Call for Papers
Special Issue: IEEE Multimedia
Apr-Jun 2005
Interactive Sonification
(Human Interaction with Auditory Displays)
www.interactive-sonification.org
Guest Editors
Andy Hunt, University of York, UK
Thomas Hermann, Bielefeld University, Germany
Background
Auditory Displays and Sonification are increasingly being used for
exploring data, monitoring complex processes, or assisting exploration and
navigation of data spaces. Sonification utilises the auditory sense by
transforming data into sound, allowing the human user to get valuable
information from data by using their natural listening skills. The main
differences of sound displays over visual displays are that sound can:
- Represent frequency responses in an instant (as timbral characteristics)
- Represent changes over time, naturally
- Allow microstructure to be perceived
- Rapidly portray large amounts of data
- Alert listener to events outside the current visual focus
- Holistically bring together many channels of information
Auditory displays typically evolve over time since sound is inherently a
temporal phenomenon. Interaction with the data thus becomes an integral
part of the process in order to select, manipulate, excite or control the
display, and this has implications for the interface between humans and
computers. In recent years it has become clear that there is an important
need for research to address the interaction with auditory displays more
explicitly.
Call for papers
Interactive Sonification is the new upcoming research topic concerned with
the use of sound to portray data, but where there is a human being at the
heart of an interactive control loop.
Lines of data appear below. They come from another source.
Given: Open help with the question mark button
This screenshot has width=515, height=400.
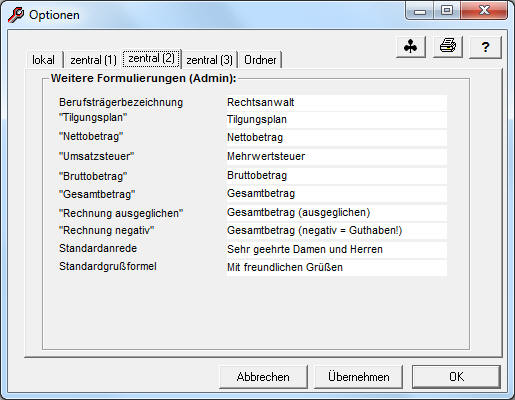Looking at the screenshot, I should [485, 47].
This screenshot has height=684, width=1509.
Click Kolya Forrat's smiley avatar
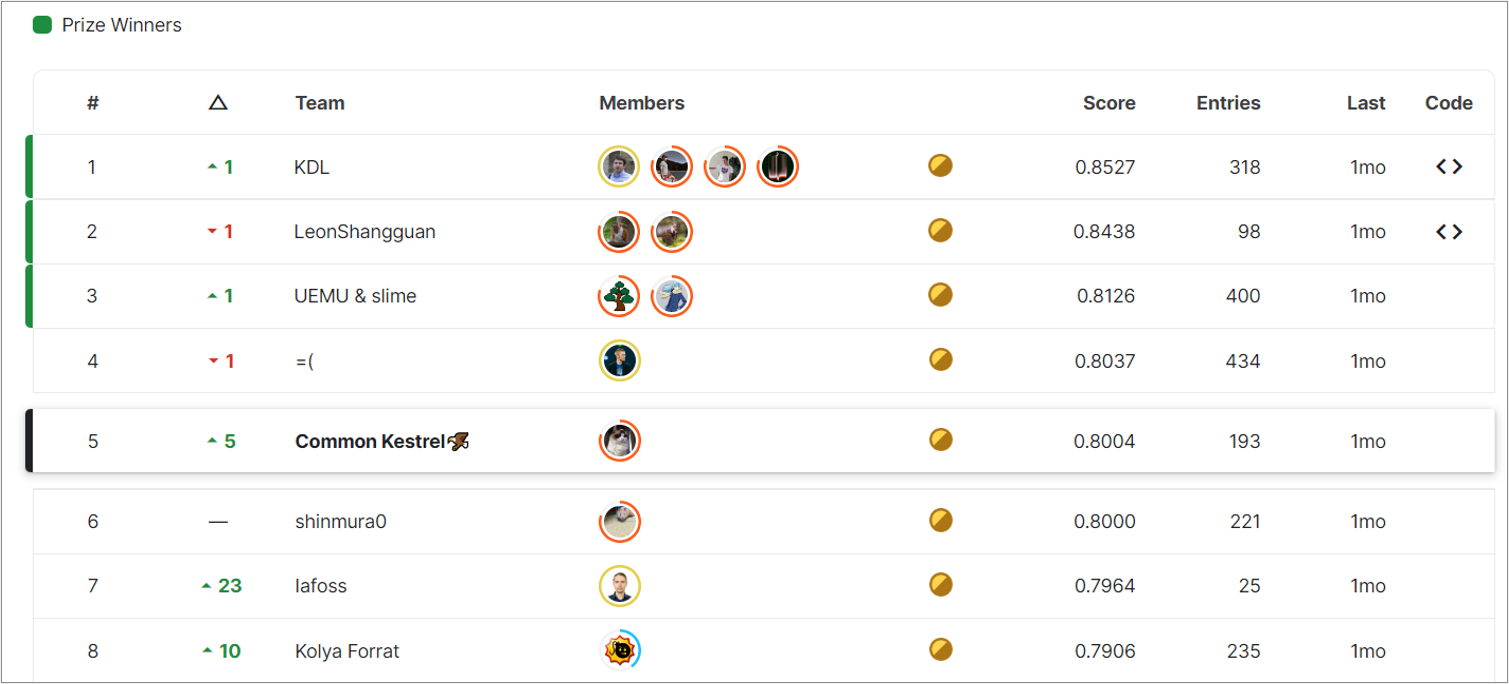(620, 650)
This special issue encourages
submissions that focus on:
- interfaces between humans and auditory displays;
- mapping strategies and models for creating coherency between action
and reaction (e.g. acoustic feedback, but also combined with haptic or
visual feedback);
- perceptual aspects of the display (how to relate actions and sound,
e.g. cross-modal effects, importance of synchronisation);
- applications of interactive sonification;
- evaluation of performance, usability and multi-modal interactive
systems including auditory feedback;
- sonification for data analysis and mining;
- computational models of sonification;
- practical systems and working prototypes.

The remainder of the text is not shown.